### Records shown
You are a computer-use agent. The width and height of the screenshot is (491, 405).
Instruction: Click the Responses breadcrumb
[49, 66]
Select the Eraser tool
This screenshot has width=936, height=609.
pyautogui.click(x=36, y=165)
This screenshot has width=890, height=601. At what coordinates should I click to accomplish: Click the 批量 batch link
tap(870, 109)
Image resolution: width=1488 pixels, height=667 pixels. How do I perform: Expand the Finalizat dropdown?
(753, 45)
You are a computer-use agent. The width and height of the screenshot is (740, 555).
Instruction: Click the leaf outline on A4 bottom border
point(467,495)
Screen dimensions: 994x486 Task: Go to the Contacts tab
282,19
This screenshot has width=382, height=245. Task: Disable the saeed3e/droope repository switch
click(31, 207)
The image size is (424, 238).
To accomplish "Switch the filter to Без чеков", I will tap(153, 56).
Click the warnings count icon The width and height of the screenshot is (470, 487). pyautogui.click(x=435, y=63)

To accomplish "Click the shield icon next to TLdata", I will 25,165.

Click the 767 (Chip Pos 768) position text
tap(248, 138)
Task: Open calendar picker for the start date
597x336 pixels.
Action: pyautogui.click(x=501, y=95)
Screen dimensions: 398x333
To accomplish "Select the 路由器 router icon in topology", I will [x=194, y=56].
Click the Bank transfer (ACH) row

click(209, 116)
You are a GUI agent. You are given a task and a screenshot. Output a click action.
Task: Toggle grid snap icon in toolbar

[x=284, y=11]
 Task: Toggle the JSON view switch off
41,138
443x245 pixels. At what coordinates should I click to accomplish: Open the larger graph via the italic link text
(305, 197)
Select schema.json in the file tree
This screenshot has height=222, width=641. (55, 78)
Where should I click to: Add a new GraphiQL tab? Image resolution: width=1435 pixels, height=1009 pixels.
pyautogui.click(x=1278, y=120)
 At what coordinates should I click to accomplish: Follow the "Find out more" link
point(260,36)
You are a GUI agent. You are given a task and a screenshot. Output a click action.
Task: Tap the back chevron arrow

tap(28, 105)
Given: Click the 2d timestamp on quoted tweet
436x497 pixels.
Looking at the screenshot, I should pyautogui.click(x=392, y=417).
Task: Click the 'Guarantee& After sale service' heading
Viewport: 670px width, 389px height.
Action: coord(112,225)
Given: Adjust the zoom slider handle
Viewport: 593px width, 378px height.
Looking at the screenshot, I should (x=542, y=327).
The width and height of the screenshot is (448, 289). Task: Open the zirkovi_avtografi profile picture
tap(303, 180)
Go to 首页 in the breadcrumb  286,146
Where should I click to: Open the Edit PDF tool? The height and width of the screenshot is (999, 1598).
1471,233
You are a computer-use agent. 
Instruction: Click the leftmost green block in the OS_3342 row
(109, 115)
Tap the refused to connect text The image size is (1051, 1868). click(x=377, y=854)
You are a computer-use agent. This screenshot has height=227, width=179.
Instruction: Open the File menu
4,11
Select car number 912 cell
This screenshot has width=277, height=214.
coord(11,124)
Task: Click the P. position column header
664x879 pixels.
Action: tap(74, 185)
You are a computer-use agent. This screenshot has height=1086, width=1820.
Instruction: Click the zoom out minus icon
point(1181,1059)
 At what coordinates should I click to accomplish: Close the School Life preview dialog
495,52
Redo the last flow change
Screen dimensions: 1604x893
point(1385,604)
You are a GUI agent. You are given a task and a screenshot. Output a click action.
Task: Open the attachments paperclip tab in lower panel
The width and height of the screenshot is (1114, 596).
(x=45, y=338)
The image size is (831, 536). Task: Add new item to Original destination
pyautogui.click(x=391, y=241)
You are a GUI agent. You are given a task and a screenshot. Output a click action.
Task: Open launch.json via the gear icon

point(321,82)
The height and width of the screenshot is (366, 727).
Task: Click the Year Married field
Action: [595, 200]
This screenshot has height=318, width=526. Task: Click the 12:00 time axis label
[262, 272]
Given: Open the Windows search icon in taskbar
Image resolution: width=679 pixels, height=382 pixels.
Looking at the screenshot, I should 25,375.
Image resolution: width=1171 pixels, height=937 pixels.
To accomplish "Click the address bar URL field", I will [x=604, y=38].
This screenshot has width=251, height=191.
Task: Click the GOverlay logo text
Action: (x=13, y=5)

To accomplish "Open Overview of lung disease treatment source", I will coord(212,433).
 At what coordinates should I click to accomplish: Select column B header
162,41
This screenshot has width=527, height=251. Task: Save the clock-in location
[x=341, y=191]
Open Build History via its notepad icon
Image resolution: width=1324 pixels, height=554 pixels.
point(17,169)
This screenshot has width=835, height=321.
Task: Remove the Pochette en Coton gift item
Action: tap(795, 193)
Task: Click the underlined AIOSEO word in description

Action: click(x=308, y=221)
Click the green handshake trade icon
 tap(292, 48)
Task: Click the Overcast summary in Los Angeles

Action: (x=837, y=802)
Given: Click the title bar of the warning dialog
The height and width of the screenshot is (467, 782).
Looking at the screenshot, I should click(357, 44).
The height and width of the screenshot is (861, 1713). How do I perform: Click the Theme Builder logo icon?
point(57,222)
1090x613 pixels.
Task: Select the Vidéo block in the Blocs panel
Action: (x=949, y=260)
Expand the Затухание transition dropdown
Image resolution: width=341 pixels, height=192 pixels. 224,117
######
(Stated problem) Please copy these items line for line without any changes.

(Final answer)
You are a computer-use agent. The width and height of the screenshot is (491, 405).
Instruction: Click the Responses breadcrumb
[49, 66]
Select the Eraser tool
This screenshot has width=936, height=609.
pyautogui.click(x=36, y=165)
This screenshot has width=890, height=601. At what coordinates should I click to accomplish: Click the 批量 batch link
tap(870, 109)
Image resolution: width=1488 pixels, height=667 pixels. How do I perform: Expand the Finalizat dropdown?
(753, 45)
You are a computer-use agent. The width and height of the screenshot is (740, 555).
Instruction: Click the leaf outline on A4 bottom border
point(467,495)
Screen dimensions: 994x486 Task: Go to the Contacts tab
282,19
This screenshot has width=382, height=245. Task: Disable the saeed3e/droope repository switch
click(31, 207)
The image size is (424, 238).
To accomplish "Switch the filter to Без чеков", I will tap(153, 56).
Click the warnings count icon The width and height of the screenshot is (470, 487). pyautogui.click(x=435, y=63)

To accomplish "Click the shield icon next to TLdata", I will 25,165.

Click the 767 (Chip Pos 768) position text
tap(248, 138)
Task: Open calendar picker for the start date
597x336 pixels.
Action: pyautogui.click(x=501, y=95)
Screen dimensions: 398x333
To accomplish "Select the 路由器 router icon in topology", I will [x=194, y=56].
Click the Bank transfer (ACH) row

click(209, 116)
You are a GUI agent. You are given a task and a screenshot. Output a click action.
Task: Toggle grid snap icon in toolbar

[x=284, y=11]
 Task: Toggle the JSON view switch off
41,138
443x245 pixels. At what coordinates should I click to accomplish: Open the larger graph via the italic link text
(305, 197)
Select schema.json in the file tree
This screenshot has height=222, width=641. (55, 78)
Where should I click to: Add a new GraphiQL tab? Image resolution: width=1435 pixels, height=1009 pixels.
pyautogui.click(x=1278, y=120)
 At what coordinates should I click to accomplish: Follow the "Find out more" link
point(260,36)
You are a GUI agent. You are given a task and a screenshot. Output a click action.
Task: Tap the back chevron arrow

tap(28, 105)
Given: Click the 2d timestamp on quoted tweet
436x497 pixels.
Looking at the screenshot, I should pyautogui.click(x=392, y=417).
Task: Click the 'Guarantee& After sale service' heading
Viewport: 670px width, 389px height.
Action: coord(112,225)
Given: Adjust the zoom slider handle
Viewport: 593px width, 378px height.
Looking at the screenshot, I should (x=542, y=327).
The width and height of the screenshot is (448, 289). Task: Open the zirkovi_avtografi profile picture
tap(303, 180)
Go to 首页 in the breadcrumb  286,146
Where should I click to: Open the Edit PDF tool? The height and width of the screenshot is (999, 1598).
1471,233
You are a computer-use agent. 
Instruction: Click the leftmost green block in the OS_3342 row
(109, 115)
Tap the refused to connect text The image size is (1051, 1868). click(x=377, y=854)
You are a computer-use agent. This screenshot has height=227, width=179.
Instruction: Open the File menu
4,11
Select car number 912 cell
This screenshot has width=277, height=214.
coord(11,124)
Task: Click the P. position column header
664x879 pixels.
Action: tap(74, 185)
You are a computer-use agent. This screenshot has height=1086, width=1820.
Instruction: Click the zoom out minus icon
point(1181,1059)
 At what coordinates should I click to accomplish: Close the School Life preview dialog
495,52
Redo the last flow change
Screen dimensions: 1604x893
point(1385,604)
You are a GUI agent. You are given a task and a screenshot. Output a click action.
Task: Open the attachments paperclip tab in lower panel
The width and height of the screenshot is (1114, 596).
(x=45, y=338)
The image size is (831, 536). Task: Add new item to Original destination
pyautogui.click(x=391, y=241)
You are a GUI agent. You are given a task and a screenshot. Output a click action.
Task: Open launch.json via the gear icon

point(321,82)
The height and width of the screenshot is (366, 727).
Task: Click the Year Married field
Action: [595, 200]
This screenshot has height=318, width=526. Task: Click the 12:00 time axis label
[262, 272]
Given: Open the Windows search icon in taskbar
Image resolution: width=679 pixels, height=382 pixels.
Looking at the screenshot, I should 25,375.
Image resolution: width=1171 pixels, height=937 pixels.
To accomplish "Click the address bar URL field", I will [x=604, y=38].
This screenshot has width=251, height=191.
Task: Click the GOverlay logo text
Action: (x=13, y=5)

To accomplish "Open Overview of lung disease treatment source", I will coord(212,433).
 At what coordinates should I click to accomplish: Select column B header
162,41
This screenshot has width=527, height=251. Task: Save the clock-in location
[x=341, y=191]
Open Build History via its notepad icon
Image resolution: width=1324 pixels, height=554 pixels.
point(17,169)
This screenshot has width=835, height=321.
Task: Remove the Pochette en Coton gift item
Action: tap(795, 193)
Task: Click the underlined AIOSEO word in description

Action: click(x=308, y=221)
Click the green handshake trade icon
 tap(292, 48)
Task: Click the Overcast summary in Los Angeles

Action: (x=837, y=802)
Given: Click the title bar of the warning dialog
The height and width of the screenshot is (467, 782).
Looking at the screenshot, I should click(357, 44).
The height and width of the screenshot is (861, 1713). How do I perform: Click the Theme Builder logo icon?
point(57,222)
1090x613 pixels.
Task: Select the Vidéo block in the Blocs panel
Action: (x=949, y=260)
Expand the Затухание transition dropdown
Image resolution: width=341 pixels, height=192 pixels. 224,117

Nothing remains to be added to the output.